By David Young, Press Association
The families of a doctor who went missing a decade ago have questioned a gardai decision to undertake a major dig for her remains.
Former GP and mother of three Deirdre Donnelly O'Flaherty has not been seen since January 11 2009, when her car was found at Kinnego beach, Co Donegal.
In a shock development, gardai last week commenced an excavation on land in Milford, Co Donegal - 50 miles from the place of her disappearance.
The 46-year-old Strabane-based doctor had been staying with her family at a holiday home when she went missing.
The dig concluded on Friday, with gardai announcing that nothing linked to the investigation had been found.

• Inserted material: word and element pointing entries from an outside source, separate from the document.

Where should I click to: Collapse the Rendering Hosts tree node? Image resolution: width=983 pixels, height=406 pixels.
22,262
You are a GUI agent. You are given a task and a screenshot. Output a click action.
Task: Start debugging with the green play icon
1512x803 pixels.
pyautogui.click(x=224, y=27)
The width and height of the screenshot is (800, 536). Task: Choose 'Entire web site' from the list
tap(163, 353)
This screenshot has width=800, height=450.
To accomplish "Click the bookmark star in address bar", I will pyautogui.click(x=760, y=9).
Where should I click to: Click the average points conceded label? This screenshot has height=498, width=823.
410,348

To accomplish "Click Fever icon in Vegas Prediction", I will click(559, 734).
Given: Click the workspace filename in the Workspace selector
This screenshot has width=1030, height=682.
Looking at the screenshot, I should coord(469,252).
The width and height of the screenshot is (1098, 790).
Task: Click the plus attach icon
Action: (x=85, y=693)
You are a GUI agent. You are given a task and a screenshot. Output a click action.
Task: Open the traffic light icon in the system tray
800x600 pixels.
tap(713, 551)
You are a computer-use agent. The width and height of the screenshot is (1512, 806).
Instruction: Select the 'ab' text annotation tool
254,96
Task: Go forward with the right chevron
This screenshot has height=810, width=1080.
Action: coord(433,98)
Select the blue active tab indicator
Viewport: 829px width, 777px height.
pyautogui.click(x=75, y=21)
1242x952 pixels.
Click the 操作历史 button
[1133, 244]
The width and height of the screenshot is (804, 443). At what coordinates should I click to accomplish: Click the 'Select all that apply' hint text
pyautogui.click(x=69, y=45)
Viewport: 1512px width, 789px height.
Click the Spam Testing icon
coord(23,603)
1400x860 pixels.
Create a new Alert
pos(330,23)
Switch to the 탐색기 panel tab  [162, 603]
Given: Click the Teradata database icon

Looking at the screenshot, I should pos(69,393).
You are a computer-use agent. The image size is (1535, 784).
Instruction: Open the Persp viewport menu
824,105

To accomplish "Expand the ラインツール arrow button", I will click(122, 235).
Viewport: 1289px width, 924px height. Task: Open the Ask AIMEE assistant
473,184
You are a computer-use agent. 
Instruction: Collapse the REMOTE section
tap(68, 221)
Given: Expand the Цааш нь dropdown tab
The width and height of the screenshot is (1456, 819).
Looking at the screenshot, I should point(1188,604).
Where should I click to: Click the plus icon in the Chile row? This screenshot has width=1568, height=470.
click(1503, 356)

The excavation had been ordered after gardai apparently received information claiming to identify the whereabouts of the Co Tyrone doctor's remains in an anonymous note handed in to a Garda station in Co Monaghan.
In 2012, a judge in Belfast formally declared that Mrs Donnelly O'Flaherty, who suffered from depression, had drowned after entering the sea.
The Donnelly and O'Flaherty families have now issued a joint statement expressing concerns about the Garda operation.
(Dr. Deirdre O'Flaherty)
They described the last week as an "ordeal", and have asked to meet the officers involved in the operation in a bid for answers.
"The close and extended families of Dr Deirdre Donnelly O'Flaherty wish to express their heartfelt gratitude for the many kind and thoughtful messages of support which they have received over the course of what has been a tumultuous and distressing week leading up to the 10th anniversary of Deirdre's disappearance on the 11th of January 2009, " they stated.
"The families are relieved only because this ordeal is over although in our view, the outcome was not in doubt.
"Notification that Gardai were going to carry out a land search for Deirdre was entirely unexpected, not least given that the finding by Order of Judge Deeney at Belfast High Court on the 12th of January 2012 that Deirdre had 'gone into the water and drowned' was supported by the oral evidence of the investigating Garda Sergeant.
"As far as the families are aware there has not in fact been any ongoing search for Deirdre since at least that time.
"The families had only three days' advance notice of the Gardai excavations near Milford, County Donegal and therefore had little time to prepare for the consequences of the very public, national exposure of this story during the week.
"Gardai confirmed to the families at that time that the decision to conduct the excavation in a remote area over fifty miles from her last known whereabouts flowed from an anonymous note handed in to a Garda station in County Monaghan in August 2017. This note apparently provided precise map co-ordinates for the location of Deirdre's remains.
"The families have not seen this note and this information was not made public due to the ongoing nature of the investigation. In their Press Release yesterday Gardai stated that they had 'found nothing to further the search'.
"Accordingly, the families have requested a meeting with the Gardai investigation team to discuss a number of questions relating to the conduct, conclusions and consequences of this investigation."